Wyoming Medicaid Prior (Rx) Authorization Form

Updated January 24, 2022

A Wyoming Medicaid prior authorization form is completed by a physician who wishes to prescribe a drug that is not on the preferred drug list (PDL) and submitted to the Wyoming Drug Utilization Review Board. When treating a patient, Medicaid providers in Wyoming are encouraged to prescribe medication found on the Wyoming Department of Health’s PDL. Once submitted, the request will be evaluated by the board and will only be approved if they deem it medically necessary. It’s up to the prescribing physician to rationalize their decision by providing medical reasoning for their choice of medication. Any documents that support their explanation should be attached to the request form. If the request is denied, the patient may choose to pay for this medication out of pocket or appeal the prior authorization.
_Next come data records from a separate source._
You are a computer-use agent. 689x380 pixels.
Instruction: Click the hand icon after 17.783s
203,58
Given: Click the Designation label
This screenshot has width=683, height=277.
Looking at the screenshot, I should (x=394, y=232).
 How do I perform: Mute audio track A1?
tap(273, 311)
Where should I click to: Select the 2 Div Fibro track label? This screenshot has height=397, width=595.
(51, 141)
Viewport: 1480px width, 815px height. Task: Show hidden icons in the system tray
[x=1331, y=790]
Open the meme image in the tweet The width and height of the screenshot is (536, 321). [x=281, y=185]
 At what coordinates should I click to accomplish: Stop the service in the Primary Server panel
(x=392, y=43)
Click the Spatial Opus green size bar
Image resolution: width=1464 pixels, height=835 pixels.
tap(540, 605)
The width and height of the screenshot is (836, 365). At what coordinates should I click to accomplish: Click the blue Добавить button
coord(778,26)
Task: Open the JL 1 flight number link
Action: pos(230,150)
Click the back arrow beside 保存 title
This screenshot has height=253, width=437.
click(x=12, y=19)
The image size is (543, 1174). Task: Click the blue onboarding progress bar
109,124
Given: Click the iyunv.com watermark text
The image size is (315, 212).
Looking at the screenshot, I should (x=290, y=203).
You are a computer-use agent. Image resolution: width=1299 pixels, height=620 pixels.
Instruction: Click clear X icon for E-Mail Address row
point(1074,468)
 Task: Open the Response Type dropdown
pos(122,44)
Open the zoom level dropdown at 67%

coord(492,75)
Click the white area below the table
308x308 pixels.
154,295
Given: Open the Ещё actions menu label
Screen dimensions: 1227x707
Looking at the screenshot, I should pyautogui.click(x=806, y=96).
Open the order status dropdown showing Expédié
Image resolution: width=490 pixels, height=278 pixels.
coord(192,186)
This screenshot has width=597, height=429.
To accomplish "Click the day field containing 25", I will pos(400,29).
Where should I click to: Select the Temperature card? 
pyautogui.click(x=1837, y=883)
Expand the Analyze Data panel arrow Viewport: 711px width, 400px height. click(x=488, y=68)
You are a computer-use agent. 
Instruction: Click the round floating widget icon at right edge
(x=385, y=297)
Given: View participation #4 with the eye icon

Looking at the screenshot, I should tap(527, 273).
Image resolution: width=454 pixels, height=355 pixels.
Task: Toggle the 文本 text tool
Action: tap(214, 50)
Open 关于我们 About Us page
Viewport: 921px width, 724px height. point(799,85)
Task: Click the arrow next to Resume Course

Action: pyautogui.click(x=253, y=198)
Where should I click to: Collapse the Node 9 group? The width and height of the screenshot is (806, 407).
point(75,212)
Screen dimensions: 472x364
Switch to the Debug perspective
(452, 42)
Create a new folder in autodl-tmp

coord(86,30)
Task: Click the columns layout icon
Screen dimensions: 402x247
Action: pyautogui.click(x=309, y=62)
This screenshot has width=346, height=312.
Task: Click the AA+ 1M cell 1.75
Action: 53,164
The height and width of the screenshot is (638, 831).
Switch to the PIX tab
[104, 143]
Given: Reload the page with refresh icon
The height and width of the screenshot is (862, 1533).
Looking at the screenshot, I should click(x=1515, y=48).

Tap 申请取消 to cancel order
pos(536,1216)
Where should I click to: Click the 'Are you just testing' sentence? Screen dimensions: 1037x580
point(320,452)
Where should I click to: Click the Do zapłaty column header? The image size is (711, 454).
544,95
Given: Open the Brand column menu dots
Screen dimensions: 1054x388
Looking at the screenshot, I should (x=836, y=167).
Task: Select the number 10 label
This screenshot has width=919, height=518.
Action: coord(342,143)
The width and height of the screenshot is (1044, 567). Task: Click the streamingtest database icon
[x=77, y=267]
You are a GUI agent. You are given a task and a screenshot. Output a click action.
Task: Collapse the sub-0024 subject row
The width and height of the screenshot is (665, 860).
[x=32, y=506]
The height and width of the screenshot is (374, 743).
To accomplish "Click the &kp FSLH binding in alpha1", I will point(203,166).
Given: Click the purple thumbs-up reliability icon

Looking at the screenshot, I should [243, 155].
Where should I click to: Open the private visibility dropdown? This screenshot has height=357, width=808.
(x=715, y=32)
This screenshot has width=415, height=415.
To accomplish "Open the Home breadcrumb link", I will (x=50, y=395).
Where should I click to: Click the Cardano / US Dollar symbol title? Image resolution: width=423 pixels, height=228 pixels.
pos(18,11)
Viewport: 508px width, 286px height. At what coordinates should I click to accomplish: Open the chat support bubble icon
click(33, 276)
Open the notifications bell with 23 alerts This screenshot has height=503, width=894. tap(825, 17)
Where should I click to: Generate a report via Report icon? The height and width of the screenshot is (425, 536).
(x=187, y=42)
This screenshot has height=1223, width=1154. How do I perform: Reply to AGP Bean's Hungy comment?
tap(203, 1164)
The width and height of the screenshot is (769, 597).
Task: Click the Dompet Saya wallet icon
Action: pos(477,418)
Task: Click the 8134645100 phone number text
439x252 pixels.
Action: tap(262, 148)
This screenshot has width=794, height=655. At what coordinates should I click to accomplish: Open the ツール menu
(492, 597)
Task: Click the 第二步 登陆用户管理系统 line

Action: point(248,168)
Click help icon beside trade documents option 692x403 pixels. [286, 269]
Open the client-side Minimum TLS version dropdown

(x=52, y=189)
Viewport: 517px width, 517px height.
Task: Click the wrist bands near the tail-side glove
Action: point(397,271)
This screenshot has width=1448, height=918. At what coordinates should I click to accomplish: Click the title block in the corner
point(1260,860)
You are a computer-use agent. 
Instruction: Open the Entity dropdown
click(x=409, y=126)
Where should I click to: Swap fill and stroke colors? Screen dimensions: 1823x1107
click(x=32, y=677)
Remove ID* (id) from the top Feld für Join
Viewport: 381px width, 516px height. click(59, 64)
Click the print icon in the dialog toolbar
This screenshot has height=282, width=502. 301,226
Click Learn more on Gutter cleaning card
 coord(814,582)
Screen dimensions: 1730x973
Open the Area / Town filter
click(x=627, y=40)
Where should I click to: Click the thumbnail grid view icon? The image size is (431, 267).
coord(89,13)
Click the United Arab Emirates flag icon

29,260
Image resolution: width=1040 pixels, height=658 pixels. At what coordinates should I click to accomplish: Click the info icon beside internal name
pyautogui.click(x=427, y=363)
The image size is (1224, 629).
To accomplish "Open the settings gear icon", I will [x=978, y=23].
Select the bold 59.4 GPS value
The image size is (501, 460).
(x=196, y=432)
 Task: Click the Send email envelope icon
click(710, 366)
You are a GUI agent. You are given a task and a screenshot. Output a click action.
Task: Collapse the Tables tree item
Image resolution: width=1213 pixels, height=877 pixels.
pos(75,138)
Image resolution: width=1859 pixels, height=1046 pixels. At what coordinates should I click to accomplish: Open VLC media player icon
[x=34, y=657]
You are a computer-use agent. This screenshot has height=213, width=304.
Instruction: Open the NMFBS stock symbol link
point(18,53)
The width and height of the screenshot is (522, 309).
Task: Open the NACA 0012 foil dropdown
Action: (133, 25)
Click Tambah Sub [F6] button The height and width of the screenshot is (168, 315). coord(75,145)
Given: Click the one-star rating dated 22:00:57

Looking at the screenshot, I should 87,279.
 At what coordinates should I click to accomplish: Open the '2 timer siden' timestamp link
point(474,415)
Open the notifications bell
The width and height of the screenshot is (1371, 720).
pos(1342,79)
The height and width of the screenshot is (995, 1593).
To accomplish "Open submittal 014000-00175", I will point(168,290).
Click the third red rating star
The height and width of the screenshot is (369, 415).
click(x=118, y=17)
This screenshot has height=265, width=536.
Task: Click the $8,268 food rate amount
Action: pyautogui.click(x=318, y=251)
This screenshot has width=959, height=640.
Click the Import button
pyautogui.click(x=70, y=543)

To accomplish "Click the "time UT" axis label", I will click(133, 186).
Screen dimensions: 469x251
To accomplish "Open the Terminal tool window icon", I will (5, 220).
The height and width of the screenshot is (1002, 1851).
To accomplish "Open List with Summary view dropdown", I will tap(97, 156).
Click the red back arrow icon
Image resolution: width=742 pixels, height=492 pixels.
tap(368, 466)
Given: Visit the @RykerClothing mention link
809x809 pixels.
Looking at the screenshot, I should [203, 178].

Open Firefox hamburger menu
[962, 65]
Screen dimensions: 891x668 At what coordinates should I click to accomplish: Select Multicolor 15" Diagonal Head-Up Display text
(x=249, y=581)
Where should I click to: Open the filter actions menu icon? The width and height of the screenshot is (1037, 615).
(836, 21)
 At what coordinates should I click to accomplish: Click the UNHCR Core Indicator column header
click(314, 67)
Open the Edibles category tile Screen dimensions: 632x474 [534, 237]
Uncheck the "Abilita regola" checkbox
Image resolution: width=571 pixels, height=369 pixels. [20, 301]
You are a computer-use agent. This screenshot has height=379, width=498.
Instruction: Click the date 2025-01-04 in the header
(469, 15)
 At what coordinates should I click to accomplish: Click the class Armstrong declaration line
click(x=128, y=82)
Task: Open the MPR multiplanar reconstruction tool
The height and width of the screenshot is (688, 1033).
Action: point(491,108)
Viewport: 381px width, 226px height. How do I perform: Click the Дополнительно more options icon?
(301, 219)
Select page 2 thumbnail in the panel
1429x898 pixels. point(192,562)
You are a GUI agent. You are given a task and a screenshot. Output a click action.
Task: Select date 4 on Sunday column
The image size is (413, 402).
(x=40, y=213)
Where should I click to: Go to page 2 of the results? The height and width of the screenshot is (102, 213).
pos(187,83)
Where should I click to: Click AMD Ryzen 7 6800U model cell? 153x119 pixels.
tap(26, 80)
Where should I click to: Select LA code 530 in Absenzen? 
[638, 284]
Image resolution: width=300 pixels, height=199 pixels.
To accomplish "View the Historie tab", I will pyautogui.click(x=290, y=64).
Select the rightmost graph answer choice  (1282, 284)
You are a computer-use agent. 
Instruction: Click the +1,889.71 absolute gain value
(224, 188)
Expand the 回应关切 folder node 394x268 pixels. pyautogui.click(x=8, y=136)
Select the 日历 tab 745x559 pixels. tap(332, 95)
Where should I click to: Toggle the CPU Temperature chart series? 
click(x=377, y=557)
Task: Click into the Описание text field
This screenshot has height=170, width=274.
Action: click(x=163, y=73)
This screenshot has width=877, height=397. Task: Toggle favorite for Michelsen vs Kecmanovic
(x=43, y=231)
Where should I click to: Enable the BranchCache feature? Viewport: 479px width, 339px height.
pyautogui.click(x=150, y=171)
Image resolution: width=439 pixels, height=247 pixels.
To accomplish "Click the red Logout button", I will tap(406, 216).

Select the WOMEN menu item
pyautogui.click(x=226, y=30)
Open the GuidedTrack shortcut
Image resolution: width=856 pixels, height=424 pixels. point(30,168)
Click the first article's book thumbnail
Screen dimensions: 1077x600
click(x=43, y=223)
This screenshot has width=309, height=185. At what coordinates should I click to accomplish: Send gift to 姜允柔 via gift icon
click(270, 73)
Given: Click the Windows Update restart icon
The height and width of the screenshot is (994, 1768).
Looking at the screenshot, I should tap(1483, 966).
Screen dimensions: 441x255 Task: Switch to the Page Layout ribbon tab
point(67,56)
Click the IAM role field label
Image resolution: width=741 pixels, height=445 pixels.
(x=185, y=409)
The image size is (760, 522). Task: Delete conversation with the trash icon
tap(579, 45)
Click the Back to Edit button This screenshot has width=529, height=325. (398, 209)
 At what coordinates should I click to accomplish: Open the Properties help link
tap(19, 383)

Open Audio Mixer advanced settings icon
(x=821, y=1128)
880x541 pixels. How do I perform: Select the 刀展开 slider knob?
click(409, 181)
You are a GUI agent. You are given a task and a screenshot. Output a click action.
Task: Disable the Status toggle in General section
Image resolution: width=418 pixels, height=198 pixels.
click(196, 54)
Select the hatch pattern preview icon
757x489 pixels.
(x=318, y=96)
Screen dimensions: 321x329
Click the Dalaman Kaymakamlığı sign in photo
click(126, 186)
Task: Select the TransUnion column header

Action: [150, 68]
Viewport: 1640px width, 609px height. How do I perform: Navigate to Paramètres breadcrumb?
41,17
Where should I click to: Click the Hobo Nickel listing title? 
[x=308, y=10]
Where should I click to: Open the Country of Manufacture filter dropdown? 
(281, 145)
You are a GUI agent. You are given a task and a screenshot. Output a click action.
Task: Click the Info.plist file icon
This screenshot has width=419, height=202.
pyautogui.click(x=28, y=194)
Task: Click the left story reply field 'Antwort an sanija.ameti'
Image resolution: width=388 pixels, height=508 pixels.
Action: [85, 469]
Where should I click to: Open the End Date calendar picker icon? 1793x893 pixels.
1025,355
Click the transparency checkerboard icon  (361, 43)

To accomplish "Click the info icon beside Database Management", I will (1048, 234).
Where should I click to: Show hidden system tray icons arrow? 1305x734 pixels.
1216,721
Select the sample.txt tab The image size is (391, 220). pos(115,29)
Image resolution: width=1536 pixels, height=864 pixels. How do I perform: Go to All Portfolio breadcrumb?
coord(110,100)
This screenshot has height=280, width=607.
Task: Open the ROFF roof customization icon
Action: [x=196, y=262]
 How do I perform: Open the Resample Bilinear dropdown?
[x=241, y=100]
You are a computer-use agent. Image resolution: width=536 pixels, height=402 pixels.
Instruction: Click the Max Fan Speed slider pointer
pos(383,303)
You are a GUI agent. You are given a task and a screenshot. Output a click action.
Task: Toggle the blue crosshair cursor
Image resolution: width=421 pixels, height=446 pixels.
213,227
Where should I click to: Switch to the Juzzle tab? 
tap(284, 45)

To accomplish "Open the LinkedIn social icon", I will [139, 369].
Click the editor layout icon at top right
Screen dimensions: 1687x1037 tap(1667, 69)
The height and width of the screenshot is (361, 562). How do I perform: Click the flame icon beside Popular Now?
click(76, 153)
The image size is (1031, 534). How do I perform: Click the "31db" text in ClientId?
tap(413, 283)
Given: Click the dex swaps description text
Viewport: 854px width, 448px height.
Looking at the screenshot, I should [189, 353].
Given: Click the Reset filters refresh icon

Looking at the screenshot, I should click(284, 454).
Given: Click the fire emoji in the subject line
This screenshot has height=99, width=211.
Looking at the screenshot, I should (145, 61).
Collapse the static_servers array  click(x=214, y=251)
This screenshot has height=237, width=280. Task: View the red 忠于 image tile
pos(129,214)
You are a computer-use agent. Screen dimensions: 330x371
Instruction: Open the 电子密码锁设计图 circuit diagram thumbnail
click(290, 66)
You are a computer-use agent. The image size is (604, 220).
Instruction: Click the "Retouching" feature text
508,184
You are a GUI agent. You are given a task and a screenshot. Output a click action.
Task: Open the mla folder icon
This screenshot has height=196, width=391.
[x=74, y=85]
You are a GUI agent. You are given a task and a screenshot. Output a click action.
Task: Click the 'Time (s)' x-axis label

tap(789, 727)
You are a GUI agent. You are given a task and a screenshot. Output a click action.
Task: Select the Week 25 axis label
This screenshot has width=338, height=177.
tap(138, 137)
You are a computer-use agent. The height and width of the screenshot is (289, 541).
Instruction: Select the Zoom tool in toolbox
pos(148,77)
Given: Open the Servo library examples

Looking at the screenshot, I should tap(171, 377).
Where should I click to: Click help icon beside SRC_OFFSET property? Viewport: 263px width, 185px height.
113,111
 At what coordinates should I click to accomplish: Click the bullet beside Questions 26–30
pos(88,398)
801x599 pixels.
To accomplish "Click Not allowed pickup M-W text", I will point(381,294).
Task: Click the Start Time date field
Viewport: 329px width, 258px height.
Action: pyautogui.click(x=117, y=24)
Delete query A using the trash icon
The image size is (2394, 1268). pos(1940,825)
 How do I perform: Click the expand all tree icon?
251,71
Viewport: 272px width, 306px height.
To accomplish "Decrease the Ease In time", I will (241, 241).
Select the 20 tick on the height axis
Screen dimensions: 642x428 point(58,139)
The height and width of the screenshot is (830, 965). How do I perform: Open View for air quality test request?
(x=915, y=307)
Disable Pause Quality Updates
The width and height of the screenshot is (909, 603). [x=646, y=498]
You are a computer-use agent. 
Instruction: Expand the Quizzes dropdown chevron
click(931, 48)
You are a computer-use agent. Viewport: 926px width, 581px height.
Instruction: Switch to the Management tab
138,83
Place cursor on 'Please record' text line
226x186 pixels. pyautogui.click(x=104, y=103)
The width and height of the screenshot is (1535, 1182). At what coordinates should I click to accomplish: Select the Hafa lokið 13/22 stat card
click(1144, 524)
Form can be faxed to: 1 (866) 964-3472

Phone number: 1 (877) 207-1126

Preferred Drug List

How to Write

Step 1 – The first section of the prior authorization form must be complete with client’s  ID number, name, and date of birth; prescriber’s NPI number, name, phone number, address, and fax number; and pharmacy’s NPI number, name, and phone number.

Step 2 – Enter the name of the drug being requested along with the strength, dosage instructions, supply, quantity, and refills (if applicable).

Step 3 – If the request is for a dose/quantity change, select “Yes”. Otherwise select “No”.

Step 4 – If the previous PA can be cancelled, select “Yes”. Otherwise select “No”.

Step 5 – Provide the diagnosis for the patient in question.

Step 6 – Include the medical reasoning in terms of the necessity of prescribing the requested drug over other options.

Step 7 – The next section requests that all previous medications that were prescribed to the patient for their condition be provided along with their dates of use and the reason for termination. Below that, an explanation is required as to why similar medication that is on the PDL has not been prescribed and why they are not suitable for the patient.

Step 8 – The prescriber must sign at the bottom and include the date of submission.